### REQUIRED WORK
Could you write out all of the data again, word for word?

++++

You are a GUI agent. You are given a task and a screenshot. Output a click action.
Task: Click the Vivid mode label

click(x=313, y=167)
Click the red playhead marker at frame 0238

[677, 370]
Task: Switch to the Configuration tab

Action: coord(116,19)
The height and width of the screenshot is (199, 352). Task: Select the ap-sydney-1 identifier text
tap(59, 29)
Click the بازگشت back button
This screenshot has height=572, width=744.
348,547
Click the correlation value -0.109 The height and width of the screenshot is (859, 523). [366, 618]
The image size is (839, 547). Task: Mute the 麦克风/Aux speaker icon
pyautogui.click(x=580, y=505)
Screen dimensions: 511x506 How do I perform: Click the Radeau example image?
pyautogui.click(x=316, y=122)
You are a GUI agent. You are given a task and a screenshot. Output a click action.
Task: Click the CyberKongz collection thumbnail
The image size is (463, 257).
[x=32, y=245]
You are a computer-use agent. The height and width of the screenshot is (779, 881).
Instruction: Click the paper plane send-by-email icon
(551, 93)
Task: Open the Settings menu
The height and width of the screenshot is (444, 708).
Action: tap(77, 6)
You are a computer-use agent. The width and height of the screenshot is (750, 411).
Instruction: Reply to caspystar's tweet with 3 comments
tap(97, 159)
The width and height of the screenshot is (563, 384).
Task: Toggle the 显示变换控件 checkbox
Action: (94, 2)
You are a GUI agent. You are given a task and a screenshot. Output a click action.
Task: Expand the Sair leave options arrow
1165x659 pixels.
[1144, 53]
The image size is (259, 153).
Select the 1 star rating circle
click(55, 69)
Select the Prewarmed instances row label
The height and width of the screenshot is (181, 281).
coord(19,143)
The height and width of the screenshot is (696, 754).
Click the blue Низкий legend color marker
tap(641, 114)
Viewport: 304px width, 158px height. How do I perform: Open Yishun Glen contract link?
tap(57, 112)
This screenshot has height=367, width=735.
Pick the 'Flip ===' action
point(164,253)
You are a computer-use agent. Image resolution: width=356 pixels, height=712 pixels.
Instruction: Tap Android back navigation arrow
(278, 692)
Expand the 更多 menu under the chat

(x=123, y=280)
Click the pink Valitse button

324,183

++++

### RESULT
You are a GUI agent. You are given a task and a screenshot. Output a click action.
Task: Click the Vivid mode label

click(x=313, y=167)
Click the red playhead marker at frame 0238

[677, 370]
Task: Switch to the Configuration tab

Action: coord(116,19)
The height and width of the screenshot is (199, 352). Task: Select the ap-sydney-1 identifier text
tap(59, 29)
Click the بازگشت back button
This screenshot has height=572, width=744.
348,547
Click the correlation value -0.109 The height and width of the screenshot is (859, 523). [366, 618]
The image size is (839, 547). Task: Mute the 麦克风/Aux speaker icon
pyautogui.click(x=580, y=505)
Screen dimensions: 511x506 How do I perform: Click the Radeau example image?
pyautogui.click(x=316, y=122)
You are a GUI agent. You are given a task and a screenshot. Output a click action.
Task: Click the CyberKongz collection thumbnail
The image size is (463, 257).
[x=32, y=245]
You are a computer-use agent. The height and width of the screenshot is (779, 881).
Instruction: Click the paper plane send-by-email icon
(551, 93)
Task: Open the Settings menu
The height and width of the screenshot is (444, 708).
Action: tap(77, 6)
You are a computer-use agent. The width and height of the screenshot is (750, 411).
Instruction: Reply to caspystar's tweet with 3 comments
tap(97, 159)
The width and height of the screenshot is (563, 384).
Task: Toggle the 显示变换控件 checkbox
Action: (94, 2)
You are a GUI agent. You are given a task and a screenshot. Output a click action.
Task: Expand the Sair leave options arrow
1165x659 pixels.
[1144, 53]
The image size is (259, 153).
Select the 1 star rating circle
click(55, 69)
Select the Prewarmed instances row label
The height and width of the screenshot is (181, 281).
coord(19,143)
The height and width of the screenshot is (696, 754).
Click the blue Низкий legend color marker
tap(641, 114)
Viewport: 304px width, 158px height. How do I perform: Open Yishun Glen contract link?
tap(57, 112)
This screenshot has height=367, width=735.
Pick the 'Flip ===' action
point(164,253)
You are a computer-use agent. Image resolution: width=356 pixels, height=712 pixels.
Instruction: Tap Android back navigation arrow
(278, 692)
Expand the 更多 menu under the chat

(x=123, y=280)
Click the pink Valitse button

324,183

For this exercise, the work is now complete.